A Médecins Sans Frontières nurse at Ameth-Bek hospital in South Sudan administers antivenom to Kamundi Makieu Pingiel, who was bitten by a soldier snake (Photograph: Christina Simons/MSF)
The race to treat snakebite patients in time to save them could be eased by the development of software powered by artificial intelligence.
The medical charity Médecins Sans Frontières (MSF) is trialling AI snake detection in South Sudan using a database of 380,000 pictures of snakes to identify venomous species.
According to the World Health Organization (WHO), as many as 5.4 million people are bitten by snakes each year, of whom up to 2.7 million become seriously ill and 138,000 die from complications. Identification is a difficult but crucial part of treatment to ensure that rare and expensive antivenoms are only used when necessary.
Dr Gabriel Alcoba, an MSF medical adviser on snakebites and neglected tropical diseases, said: “Early results are promising; the AI sometimes identifies snakes even better than experts.
“I remember a time when we used photo albums to identify snakes in MSF hospitals. Medical staff would flip through pictures to figure out which snake had bitten a patient,” he added.
The app is being piloted at two MSF hospitals in South Sudan, where the numbers of people taken to hospital with snakebites are high. Between January and the end of July 2024, more than 300 snakebite patients had been treated in MSF medical facilities across the country.
When someone is bitten, medics encourage pictures to be taken at the time or for their staff to return to the site, with caution, to photograph the snake.

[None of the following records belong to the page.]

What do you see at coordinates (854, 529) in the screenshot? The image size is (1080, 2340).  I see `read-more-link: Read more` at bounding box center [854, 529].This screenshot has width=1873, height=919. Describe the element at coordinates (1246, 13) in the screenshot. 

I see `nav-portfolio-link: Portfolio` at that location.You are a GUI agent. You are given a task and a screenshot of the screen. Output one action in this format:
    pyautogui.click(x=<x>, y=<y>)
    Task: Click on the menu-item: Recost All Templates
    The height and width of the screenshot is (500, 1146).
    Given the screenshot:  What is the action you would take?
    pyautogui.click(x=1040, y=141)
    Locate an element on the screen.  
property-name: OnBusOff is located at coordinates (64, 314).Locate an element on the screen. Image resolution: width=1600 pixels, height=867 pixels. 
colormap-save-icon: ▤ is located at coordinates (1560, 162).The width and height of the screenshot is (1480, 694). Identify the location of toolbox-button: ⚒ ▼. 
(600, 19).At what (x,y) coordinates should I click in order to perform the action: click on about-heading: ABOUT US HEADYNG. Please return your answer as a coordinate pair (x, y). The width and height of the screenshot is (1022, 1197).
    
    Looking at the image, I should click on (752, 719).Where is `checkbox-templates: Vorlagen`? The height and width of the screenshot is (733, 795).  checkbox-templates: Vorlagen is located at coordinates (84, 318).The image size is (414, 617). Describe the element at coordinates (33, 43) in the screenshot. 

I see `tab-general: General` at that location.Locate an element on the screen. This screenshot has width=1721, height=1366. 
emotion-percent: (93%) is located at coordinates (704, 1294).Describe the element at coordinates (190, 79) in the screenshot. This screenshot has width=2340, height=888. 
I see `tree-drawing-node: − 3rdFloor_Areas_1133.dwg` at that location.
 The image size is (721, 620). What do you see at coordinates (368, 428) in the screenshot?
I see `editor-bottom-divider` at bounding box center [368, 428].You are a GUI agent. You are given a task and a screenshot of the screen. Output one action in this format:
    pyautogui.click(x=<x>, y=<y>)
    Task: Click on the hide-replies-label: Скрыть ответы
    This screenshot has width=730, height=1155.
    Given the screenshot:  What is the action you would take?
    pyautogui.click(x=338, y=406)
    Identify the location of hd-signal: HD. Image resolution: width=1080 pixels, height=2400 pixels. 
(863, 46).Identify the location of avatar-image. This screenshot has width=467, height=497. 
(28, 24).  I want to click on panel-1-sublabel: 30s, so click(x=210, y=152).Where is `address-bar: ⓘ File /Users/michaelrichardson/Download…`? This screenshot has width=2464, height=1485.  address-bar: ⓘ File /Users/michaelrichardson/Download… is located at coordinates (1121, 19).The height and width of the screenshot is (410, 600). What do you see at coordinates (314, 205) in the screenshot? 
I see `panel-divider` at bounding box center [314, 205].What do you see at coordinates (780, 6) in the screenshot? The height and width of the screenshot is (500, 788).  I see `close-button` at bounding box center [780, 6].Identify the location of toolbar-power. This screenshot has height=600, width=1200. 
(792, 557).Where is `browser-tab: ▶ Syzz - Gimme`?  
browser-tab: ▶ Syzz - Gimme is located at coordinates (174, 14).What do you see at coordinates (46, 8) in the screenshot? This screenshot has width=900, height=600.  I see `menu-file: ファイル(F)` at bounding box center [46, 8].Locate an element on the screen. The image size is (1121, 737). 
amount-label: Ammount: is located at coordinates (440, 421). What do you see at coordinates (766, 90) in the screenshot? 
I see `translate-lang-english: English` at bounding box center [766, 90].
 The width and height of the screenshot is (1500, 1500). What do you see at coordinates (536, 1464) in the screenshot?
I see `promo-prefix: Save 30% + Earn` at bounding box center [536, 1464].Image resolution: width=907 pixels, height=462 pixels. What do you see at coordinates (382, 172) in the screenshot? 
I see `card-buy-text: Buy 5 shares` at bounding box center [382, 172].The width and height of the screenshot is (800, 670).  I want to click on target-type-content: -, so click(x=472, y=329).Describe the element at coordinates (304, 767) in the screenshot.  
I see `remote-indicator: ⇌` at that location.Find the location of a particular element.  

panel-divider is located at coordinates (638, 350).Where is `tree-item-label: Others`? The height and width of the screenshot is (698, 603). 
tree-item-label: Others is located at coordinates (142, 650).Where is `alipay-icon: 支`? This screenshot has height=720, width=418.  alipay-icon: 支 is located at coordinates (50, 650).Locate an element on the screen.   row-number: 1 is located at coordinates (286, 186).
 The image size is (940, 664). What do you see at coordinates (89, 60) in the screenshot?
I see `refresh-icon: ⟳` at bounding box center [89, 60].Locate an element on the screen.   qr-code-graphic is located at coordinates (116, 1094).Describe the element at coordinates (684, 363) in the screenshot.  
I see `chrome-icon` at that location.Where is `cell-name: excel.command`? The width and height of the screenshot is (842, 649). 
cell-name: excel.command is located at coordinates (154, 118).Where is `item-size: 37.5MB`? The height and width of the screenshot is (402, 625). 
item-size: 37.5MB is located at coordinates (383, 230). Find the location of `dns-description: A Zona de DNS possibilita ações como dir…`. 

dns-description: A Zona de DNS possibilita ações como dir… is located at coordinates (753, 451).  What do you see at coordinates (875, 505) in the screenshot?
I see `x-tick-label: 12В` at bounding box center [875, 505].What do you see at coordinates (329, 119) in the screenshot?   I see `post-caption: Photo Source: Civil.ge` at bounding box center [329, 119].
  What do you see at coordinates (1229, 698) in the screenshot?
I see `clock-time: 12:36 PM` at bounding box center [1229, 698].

The photos are fed into AI-powered software to help identify the type of snake and what type of treatment is needed, even before the patient gets to hospital. Alcoba said the program’s accuracy could be developed further with more funding, research and better quality photos.
“Often, patients receive the wrong treatment because the snake isn’t correctly identified, or valuable antivenom is wasted on bites from non-venomous snakes, which can also cause serious side-effects. Antivenom is rare and extremely expensive, costing a patient anywhere from a month to a year’s salary,” said Alcoba.
David Williams, a WHO snakebite expert, said bites can cause a person to stop breathing, as well as kidney failure, tissue damage and fatal haemorrhages.
Rural communities are worst affected, said Williams, and many of the 240,000 people left disabled by snakebites each year are pushed into poverty by the cost of treatment and loss of income.
He said climate breakdown was causing increasing concern about snakebites, with recent flooding leading to a rise in incidents in South Sudan, Bangladesh, Nigeria, Pakistan and Myanmar.
Many of those countries do not have enough treatments – only 2.5% of what is needed in Africa is available – and a lack of regulation has led to sales of fake antivenoms that have eroded trust within many communities.